**DATA SUPPLIED**
⁂

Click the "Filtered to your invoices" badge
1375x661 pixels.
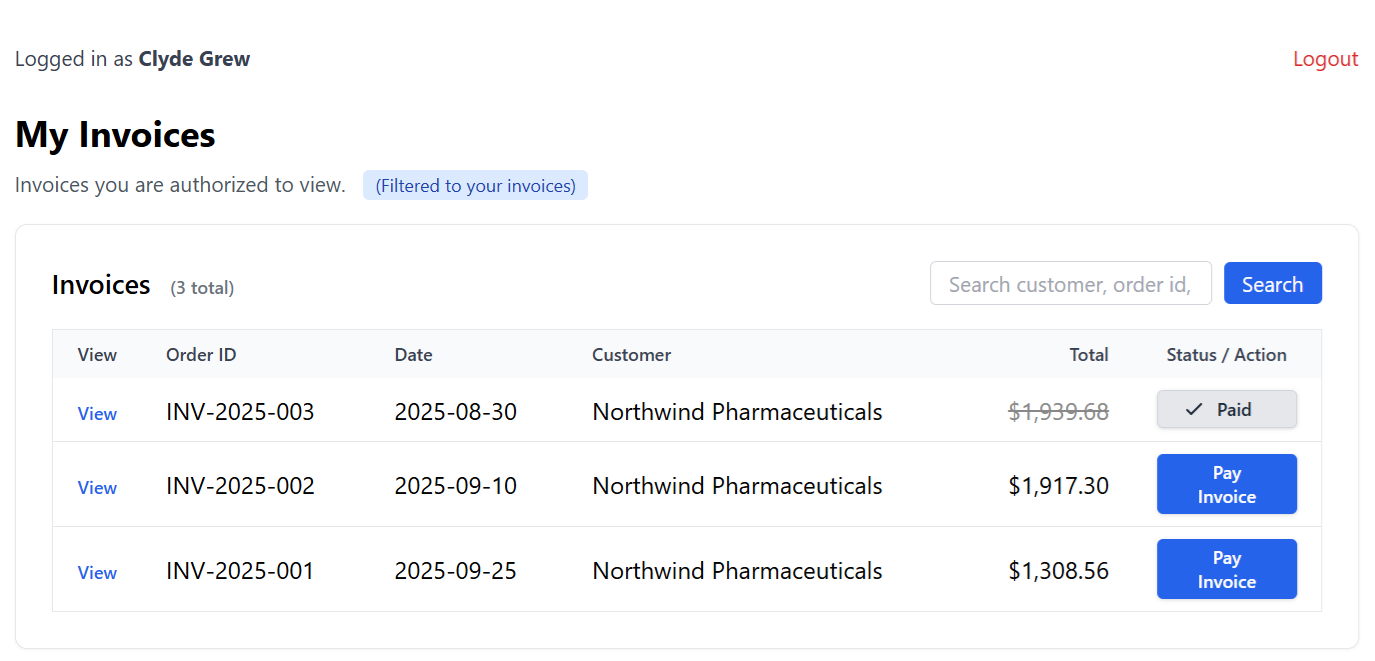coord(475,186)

⁂

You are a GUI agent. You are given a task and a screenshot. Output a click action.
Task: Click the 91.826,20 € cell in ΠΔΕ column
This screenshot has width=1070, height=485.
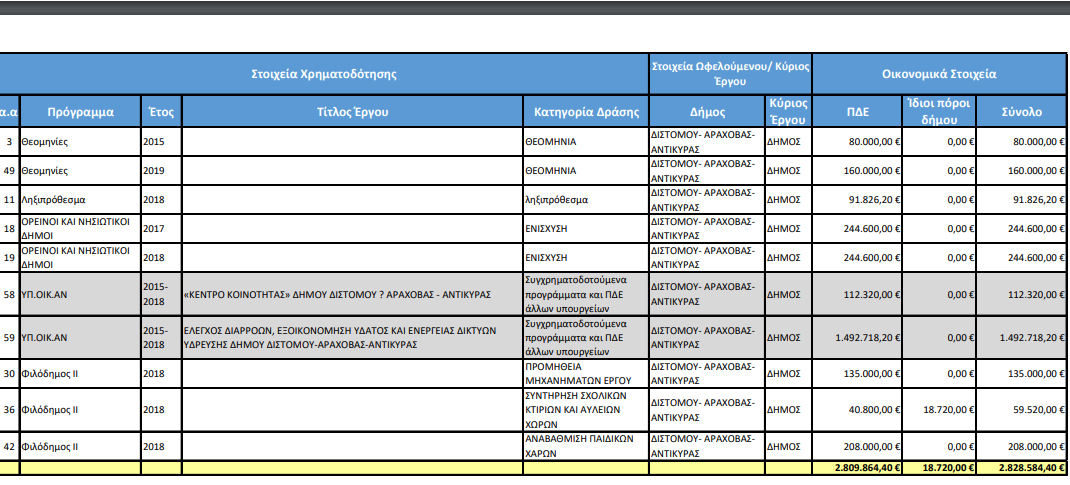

⁂

**PROBLEM REQUIREMENTS**
Would you please write out, exactly and with no other lines, the stretch of the listing above from the line containing "You are a GUI" through the line containing "This screenshot has width=1070, height=485."?

**SOLUTION TO THIS TASK**
You are a GUI agent. You are given a task and a screenshot. Output a click action.
Task: Click the 91.826,20 € cell in ΠΔΕ column
This screenshot has width=1070, height=485.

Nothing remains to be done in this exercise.